Summer Solstice tells a story set in coastal Maine, a reflective coming-of-age tale starring George Fivas as Joshua Ballard, a brilliant but aimless and misunderstood college student who finds solace in composing music and writing. But when his anguished state of mind leads him to cross paths with contemplative lighthouse keeper Seth Arden (Joe Estevez) and his niece Andrea Bettencourt (Brook Jenell Slack, voiced Jelly Otter in Disney's PB&J Otter from 1998 to 2000), the encounter leads Joshua to transcend a personal crisis through an odyssey of self-discovery, and accept the compassion of his friends, old and new, which ultimately saves his life. Academy Award nominee and Golden Globe winner Karen Black (Five Easy Pieces and The Great Gatsby) plays a stern university professor.
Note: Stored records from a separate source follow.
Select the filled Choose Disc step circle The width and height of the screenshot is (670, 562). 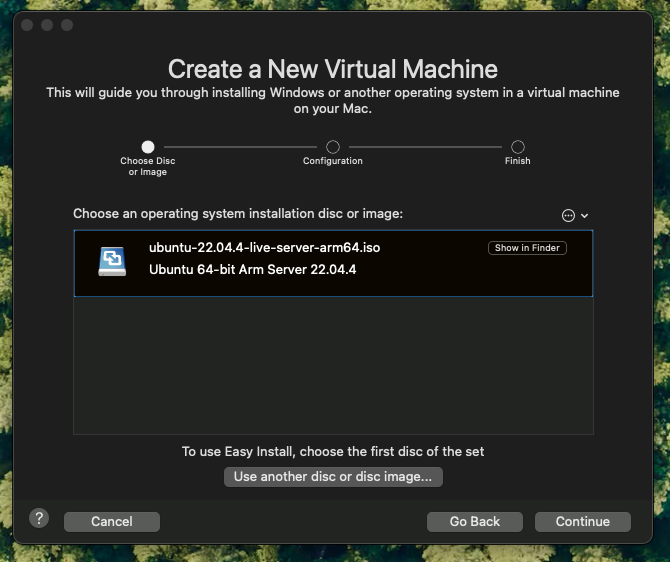148,146
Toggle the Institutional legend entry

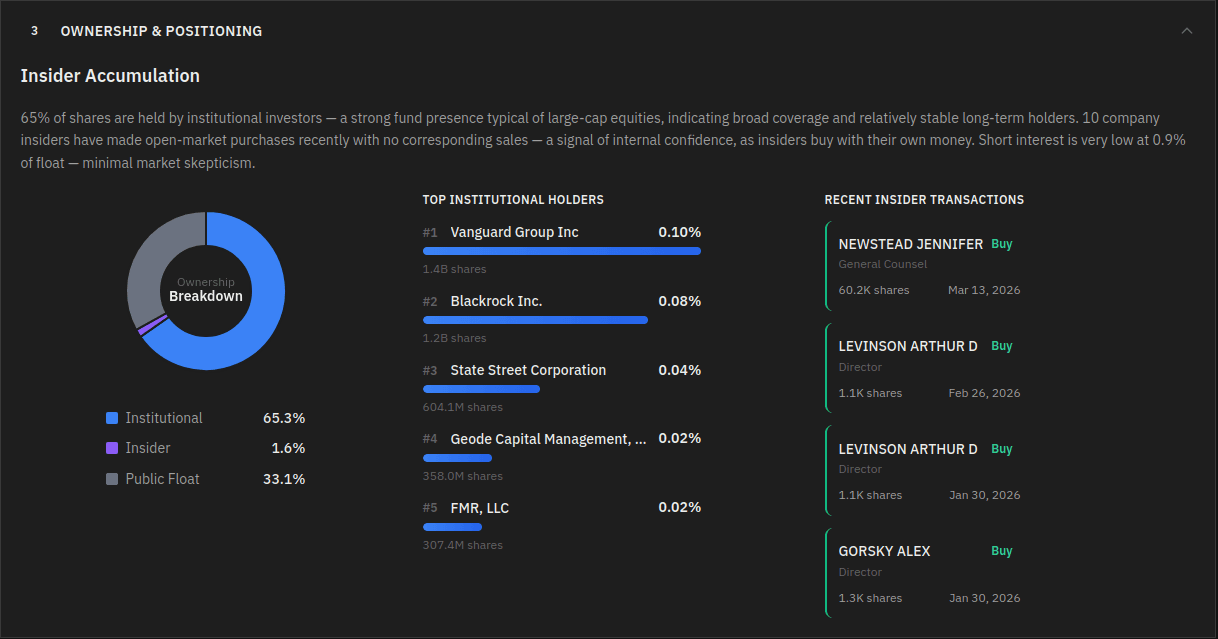pos(163,418)
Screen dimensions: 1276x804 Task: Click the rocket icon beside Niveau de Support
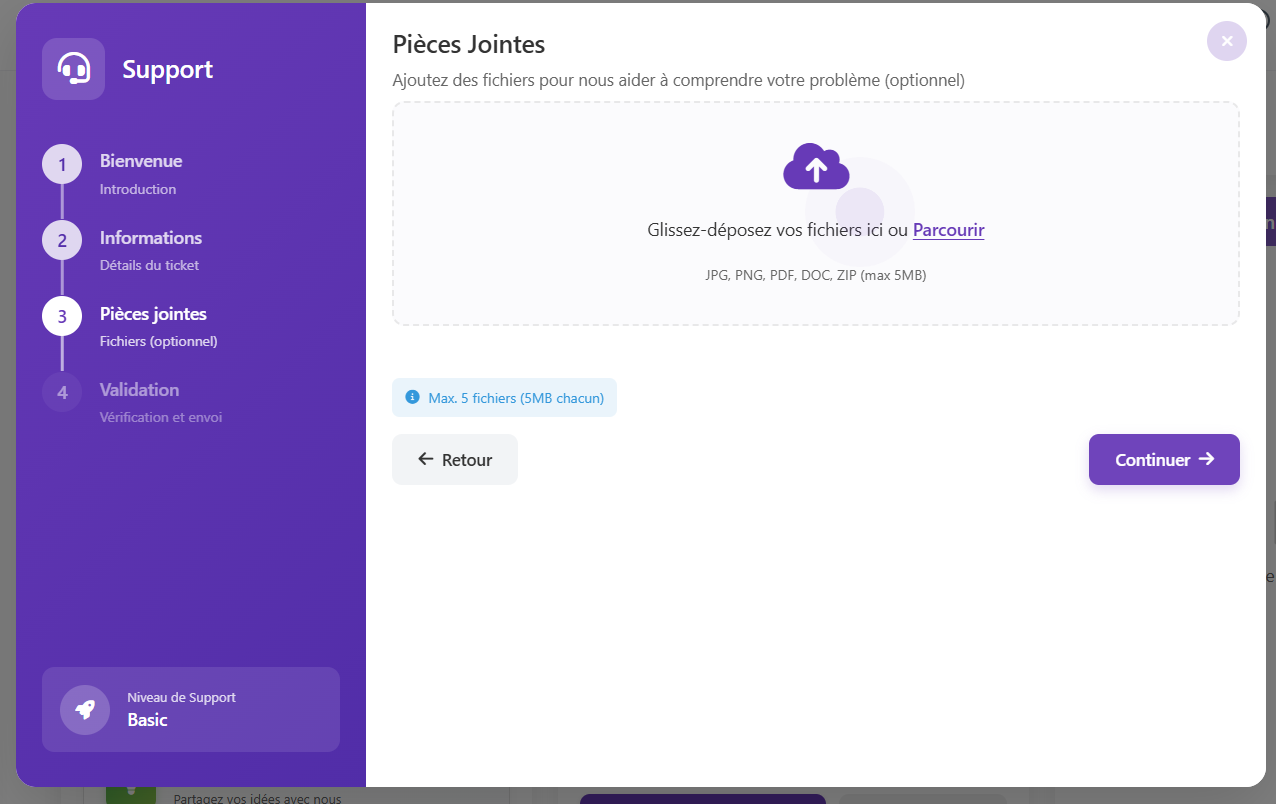pyautogui.click(x=85, y=710)
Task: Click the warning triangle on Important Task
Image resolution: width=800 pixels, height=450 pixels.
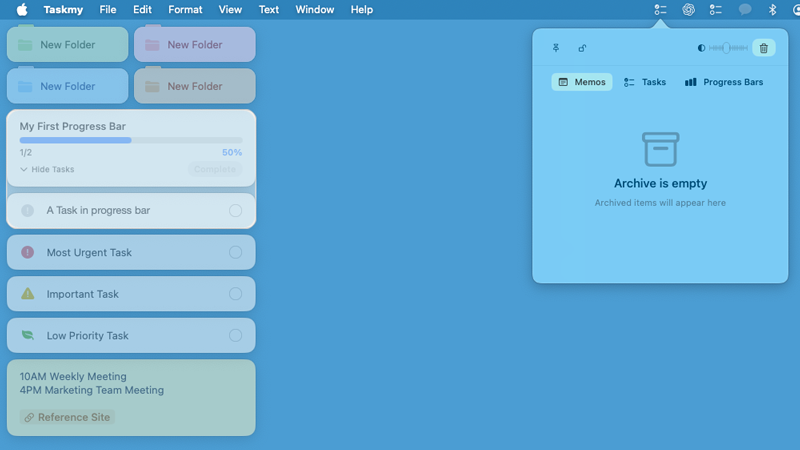Action: pyautogui.click(x=27, y=294)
Joshua's college friends are played by Lindsay Pulsipher (HBO's True Blood, A&E's The Beast) and Nathan Rollins. The screenplay is based on a story by playwright, composer, physicist, and mathematician Jeffrey Gold. The film features the lighthouse Pemaquid Point Light and surrounding coastal areas and towns of Maine and music by popular Maine native, Tim Janis (known for his numerous specials on the American Public Broadcasting Service). The film was directed by George Fivas, a published scientist and a founder of the jazz and popular music group, Apollo.

== Cast ==
- Joe Estevez as Seth Arden
- Lindsay Pulsipher as Micki
- Karen Black as Dr. Sally McDermott
- Joshua S. Ray as Laureen's other boyfriend
- Gia Pace as Mark's girlfriend
- Tod Huntington as Party guest

==Releases==
After a limited theatrical release in 2005 (notably, during which time, the film played at the historic Waldo Theatre located in the region featured in the film), Echelon Entertainment released the film on DVD, as of 2010, under the label: Singa Home Entertainment. It was later released by Netflix in 2006. In 2010, it was officially selected for the newly expanding Columbia Gorge International Film Festival held in Vancouver, Washington. Because it was the film's first screening in a film festival, it was considered a world premiere and won the Best World Premiere Excellence in Filmmaking Award.

==Awards==
Best World Premiere Excellence in Filmmaking Award, Columbia Gorge International Film Festival, Vancouver, Washington, USA, 2010

==Historic crossroads==
The lighthouse at Pemaquid Point, prominently featured in this film (Pemaquid Point Light), is the lighthouse featured on the Maine State Quarter of 2003, and is a popular U.S. National Historic Landmark among many artists and lighthouse enthusiasts.

==Reviews==
Critical and public reviews of this film seem to be generally positive, but have ranged across the board, from very negative to very positive to often mostly positive, but mixed. Some reviews have cited production shortfalls from apparent budget limitations and minor storytelling flaws, but have praised the film's sincere portrayals, heartfelt themes, scenic landscapes, and the beauty of Tim Janis' music.